ACTIVITY
Below are entries to reproduce exactly, apart from their pictures.

* * *

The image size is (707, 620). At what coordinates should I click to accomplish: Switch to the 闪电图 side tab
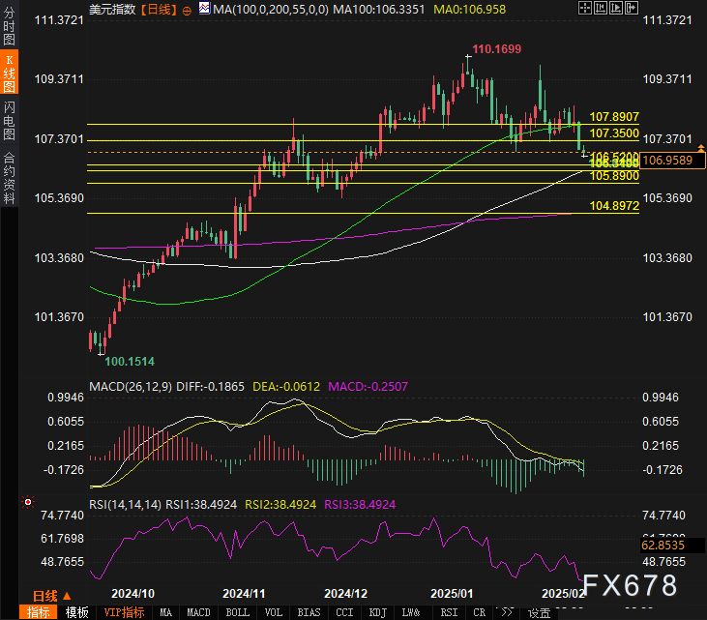pos(9,120)
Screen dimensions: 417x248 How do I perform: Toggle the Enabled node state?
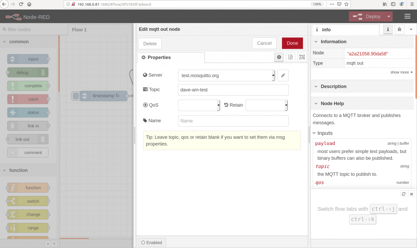[x=152, y=243]
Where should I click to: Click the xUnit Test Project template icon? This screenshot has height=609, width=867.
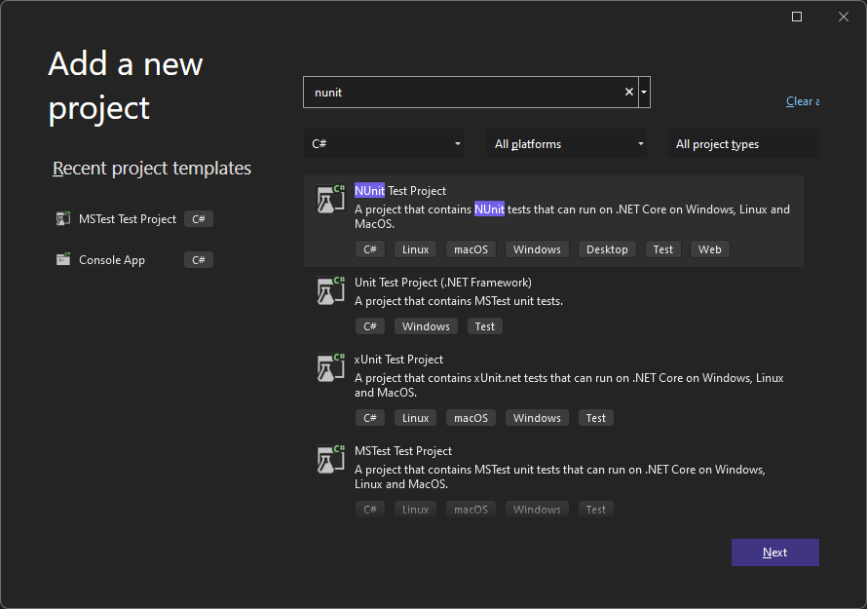tap(330, 367)
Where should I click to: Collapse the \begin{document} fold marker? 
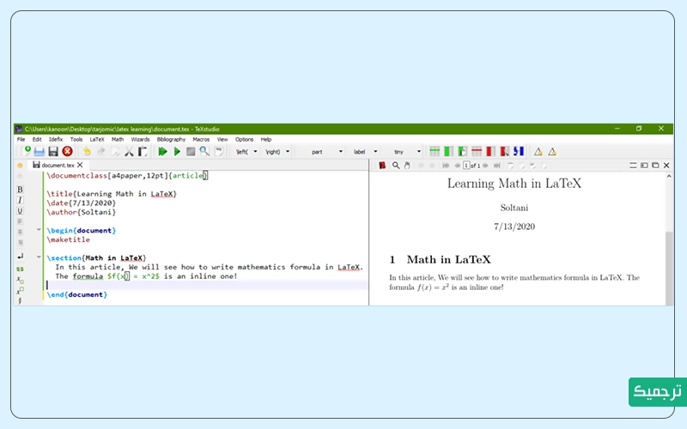pos(39,230)
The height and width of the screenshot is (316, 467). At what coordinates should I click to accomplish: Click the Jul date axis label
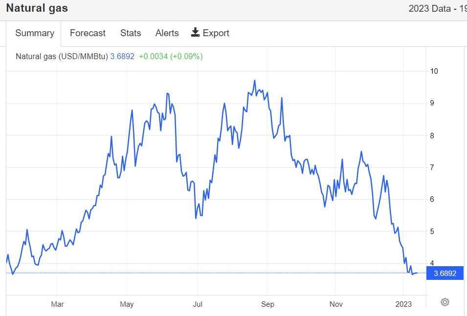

* * *

RESULT
The image size is (707, 620). At what coordinates should I click to accomplish: Switch to the 闪电图 side tab
pos(9,120)
Screen dimensions: 417x248 How do I perform: Toggle the Enabled node state?
[x=152, y=243]
Where should I click to: Click the xUnit Test Project template icon? This screenshot has height=609, width=867.
tap(330, 367)
Where should I click to: Collapse the \begin{document} fold marker? 
pos(39,230)
The height and width of the screenshot is (316, 467). At what coordinates should I click to accomplish: Click the Jul date axis label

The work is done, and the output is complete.